British Army general (1893–1949)

Major-General Lionel Howard Cox, (1 April 1893 – 29 July 1949) was a British Army officer.

==Military career==
Cox saw action with the Gloucestershire Regiment and the Machine Gun Corps, earning recognition with the award of the Military Cross, during the First World War.
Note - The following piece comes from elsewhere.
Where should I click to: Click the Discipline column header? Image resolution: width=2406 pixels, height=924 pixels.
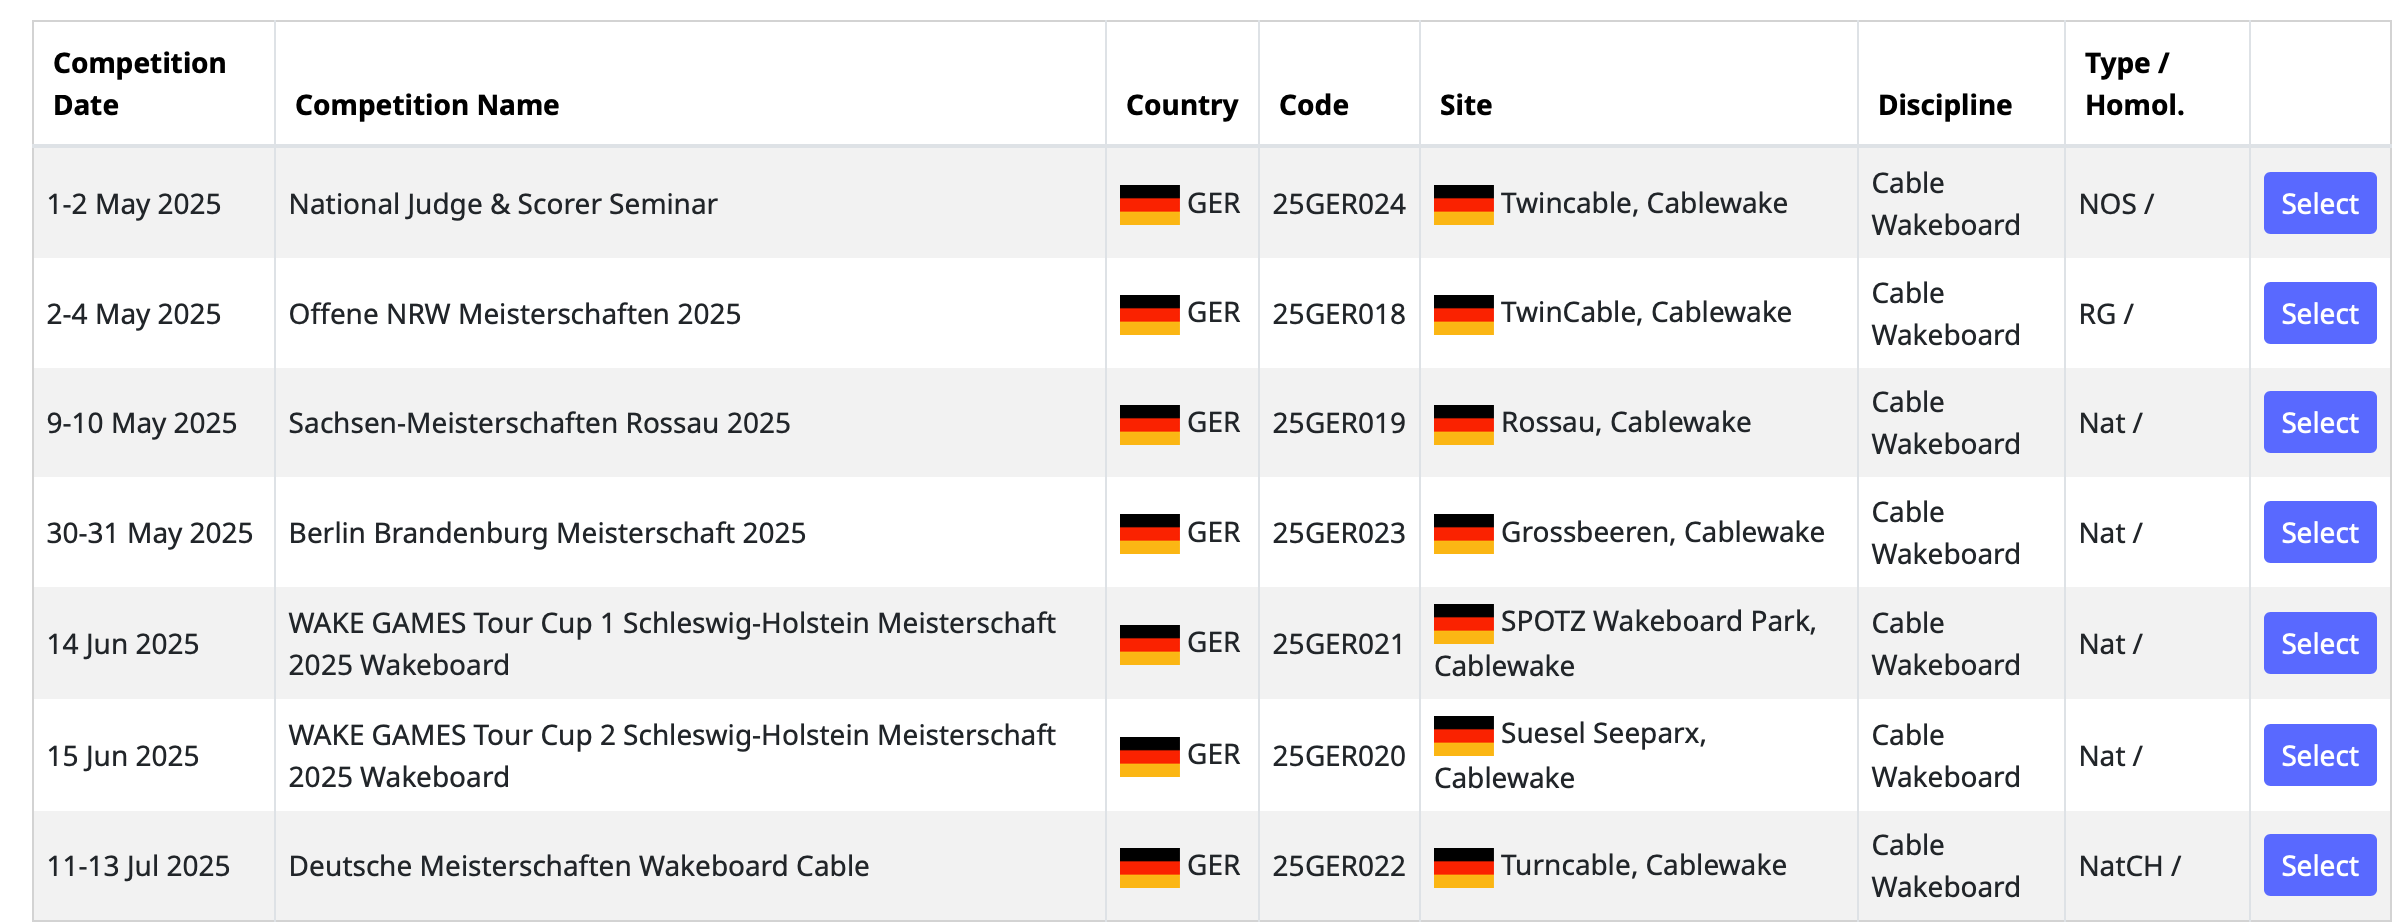(1944, 105)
He served as commanding officer of the 2nd Battalion Gloucestershire Regiment between 1935 and 1938. He went on to be commander of the Malta Brigade in 1938, District Officer Commanding North Wales District in 1941 and General Officer Commanding 80th Infantry Division in the UK in January 1943. After that he became General Officer Commanding 38th (Welsh) Infantry Division also in the UK in September 1944 and District Officer Commanding Singapore District in 1945 before retiring in 1948.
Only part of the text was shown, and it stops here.